Cet article est le cinquième et dernier texte faisant la rétrospective complète de la discographie de David Bowie. Cliquez ici pour lire le quatrième.

« ‘Hours…’ » – Survive
Cet album conclue une décennie mouvementée avec une approche beaucoup, mais beaucoup plus minimaliste, à mille lieux des expérimentations des derniers albums. On pourrait dire que cet opus est du David Bowie « classique » (sans toutefois être au niveau des autres classiques), alors que telle ou telle chanson peut rappeler différentes époques de sa grande carrière. Peut-être Bowie, alors âgé de 52 ans, se sert-il de son passé pour aller de l’avant? La plus réussie de ces aventures nostalgiques est certainement la superbe Survive, dont l’ambiance folk aurait trouvé sa place sur « Hunky Dory ». La guitare de Reeves Gabrels rappelle cependant l’époque un peu plus hard rock de « Ziggy Stardust ». Seven, Thursday’s Child et The Pretty Things Are Going To Hell valent également le détour.

« Heathen » – Slip Away
Sur cet album sorti en 2002, Bowie renoue avec Tony Visconti et offre son meilleur album depuis « Scary Monsters ». La présence de Visconti donne une sonorité pleine de cohésion et de cohérence proche du Bowie des années 70 (sans être datée non plus). Le travail du duo donne une très belle constance à cet album, qu’on retrouvait peu durant les deux dernières décennies. Bowie s’entoure aussi très bien, notamment en faisant appel aux guitaristes Carlos Alomar, Dave Grohl et Pete Townshend. Plusieurs chansons retiennent l’attention sur « Heathen », dont Sunday, Slow Burn et A Better Future, mais je choisis ici Slip Away. Cette superbe ballade est magnifiquement arrangée, avec piano, cordes et chœur. Bowie parle d’une série télévisée de jadis, The Uncle Floyd Show. Il se sert de ce sujet pour aborder de manière mélancolique et méditative la question du passé qui fuit. La performance de Bowie donne une qualité intemporelle à cette pièce, comparable à certains de ses autres classiques.

david bowie 2002

David Bowie en 2002

« Reality » – Bring Me The Disco King
Continuant sur la lancée du précédent album, cet opus sort l’année suivante et est encore réalisé par Visconti. Avec beaucoup de mordant, le son évoque toujours le passé de Bowie, sans se répéter ou sonner dépassé. Même si on retrouve plusieurs bons morceaux, « Reality » est un peu moins réussi que « Heathen ». Bowie ne s’assied pas sur ses lauriers pour autant : il continue d’expérimenter et va encore ailleurs. Si New Killer Star aurait pu se retrouver sur « Low » et She’ll Drive The Big Car aurait été à sa place sur « Lodger », Bring Me The Disco King est particulièrement originale. Bowie a écrit cette pièce au début des années 90, mais n’avait jamais pu trouver la bonne manière de l’enregistrer jusqu’à cette version dépouillée. Le piano de Mike Garson donne une sonorité jazz avant-gardiste, et le croon plaintif de Bowie apporte une ambiance théâtrale et dramatique.
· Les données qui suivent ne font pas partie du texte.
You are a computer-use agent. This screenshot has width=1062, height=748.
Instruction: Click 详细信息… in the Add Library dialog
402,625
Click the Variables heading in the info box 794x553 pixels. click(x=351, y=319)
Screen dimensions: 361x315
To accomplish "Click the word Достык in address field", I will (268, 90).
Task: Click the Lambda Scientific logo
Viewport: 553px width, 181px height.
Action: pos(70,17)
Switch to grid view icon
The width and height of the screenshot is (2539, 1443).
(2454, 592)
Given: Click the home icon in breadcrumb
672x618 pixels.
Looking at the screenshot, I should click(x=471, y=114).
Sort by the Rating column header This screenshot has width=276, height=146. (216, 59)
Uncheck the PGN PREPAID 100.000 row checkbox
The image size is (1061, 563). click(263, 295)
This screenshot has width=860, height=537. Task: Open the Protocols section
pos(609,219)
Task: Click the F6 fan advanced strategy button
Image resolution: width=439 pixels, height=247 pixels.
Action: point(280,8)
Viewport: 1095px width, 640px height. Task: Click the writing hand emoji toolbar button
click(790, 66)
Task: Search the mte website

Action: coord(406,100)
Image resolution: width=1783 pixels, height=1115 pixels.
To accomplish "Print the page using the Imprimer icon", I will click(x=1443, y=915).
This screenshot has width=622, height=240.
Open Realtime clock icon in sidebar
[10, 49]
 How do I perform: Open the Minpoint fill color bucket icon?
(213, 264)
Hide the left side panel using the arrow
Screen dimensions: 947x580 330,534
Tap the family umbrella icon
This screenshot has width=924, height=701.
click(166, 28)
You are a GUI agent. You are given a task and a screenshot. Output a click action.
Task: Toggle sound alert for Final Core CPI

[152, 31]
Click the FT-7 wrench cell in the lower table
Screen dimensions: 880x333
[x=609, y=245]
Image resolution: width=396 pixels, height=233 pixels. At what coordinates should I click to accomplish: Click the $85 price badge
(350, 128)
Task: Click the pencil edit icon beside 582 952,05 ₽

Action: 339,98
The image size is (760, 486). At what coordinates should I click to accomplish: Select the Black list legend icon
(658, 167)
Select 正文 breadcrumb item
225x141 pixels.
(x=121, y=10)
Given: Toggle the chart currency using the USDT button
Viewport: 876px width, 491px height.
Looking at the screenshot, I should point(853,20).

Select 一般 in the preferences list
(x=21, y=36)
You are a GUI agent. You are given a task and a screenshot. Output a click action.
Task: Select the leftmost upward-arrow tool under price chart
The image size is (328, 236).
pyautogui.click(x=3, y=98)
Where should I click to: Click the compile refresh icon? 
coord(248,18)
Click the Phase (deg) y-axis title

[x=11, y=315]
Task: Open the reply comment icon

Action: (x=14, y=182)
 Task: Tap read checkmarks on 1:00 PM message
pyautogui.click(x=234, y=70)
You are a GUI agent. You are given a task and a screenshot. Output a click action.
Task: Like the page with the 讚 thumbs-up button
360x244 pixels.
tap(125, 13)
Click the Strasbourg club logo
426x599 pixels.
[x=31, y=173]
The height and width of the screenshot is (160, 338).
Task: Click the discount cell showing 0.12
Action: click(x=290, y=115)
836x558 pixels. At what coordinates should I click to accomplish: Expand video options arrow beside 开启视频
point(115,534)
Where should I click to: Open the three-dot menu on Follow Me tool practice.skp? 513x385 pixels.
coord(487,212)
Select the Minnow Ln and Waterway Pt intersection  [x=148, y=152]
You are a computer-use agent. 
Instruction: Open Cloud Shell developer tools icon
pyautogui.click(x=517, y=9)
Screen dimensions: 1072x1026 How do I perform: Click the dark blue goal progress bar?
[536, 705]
« The Next Day » – Where Are We Now?
Sorti de nulle part, alors que plus personne n’attendait rien de Bowie après des problèmes de santé et un long silence, cet album est paru deux mois après ses 66 ans, en mars 2013. Bowie s’est encore allié à Tony Visconti sur cet album de rock relativement conventionnel. Si la musique est conventionnelle, elle n’est toutefois pas du tout ennuyante ou fade. Le sens mélodique du Thin White Duke est intact, dix ans après la sortie de son dernier album. The Stars (Are Out Tonight) a une revigorante énergie, tout comme The Next Day, How Does the Grass Grow? et Dancing Out In Space. La voix de Bowie a certes vieilli, mais reste juste et capable de véhiculer toutes sortes d’émotions. On le sent d’ailleurs très fragile sur la superbement nostalgique Where Are We Now?, qui avait eu droit à un clip au visuel surréaliste et aux paroles évocatrices ancrées dans le passé berlinois de Bowie.

David-Bowie 2013

David Bowie en 2013

« Blackstar » – Lazarus
Cet album, le 25e et dernier de Bowie, est paru le jour de ses 69 ans. On ne le savait pas, mais Bowie vivait ses dernières heures à ce moment. À la surprise générale, il est décédé deux jours après la sortie de « Blackstar » (« ★ »pour les formalistes). Dans ces circonstances, il est difficile de se faire une idée claire et objective de son chant du cygne. On peut quand même fortement présumer que Bowie se savait mourant et écrivait son testament musical. Encore réalisé par Visconti, cet opus est autrement plus expérimental et complexe que le précédent, alors que Bowie s’est entouré de musiciens jazz de New York. Sue (Or in a Season of Crime), I Can’t Give Everything Away et Blackstar montrent qu’il est encore capable de nous surprendre et de réaliser des arrangements éclatants. Lazarus est toutefois la pièce qu’on retient de cet album, tant par son clip troublant que par ses paroles prophétiques qui donnent froid dans le dos : « Look up here, I’m in heaven, I’ve got scars that can’t be seen, I’ve got drama that can’t be stolen. Everybody knows me now ».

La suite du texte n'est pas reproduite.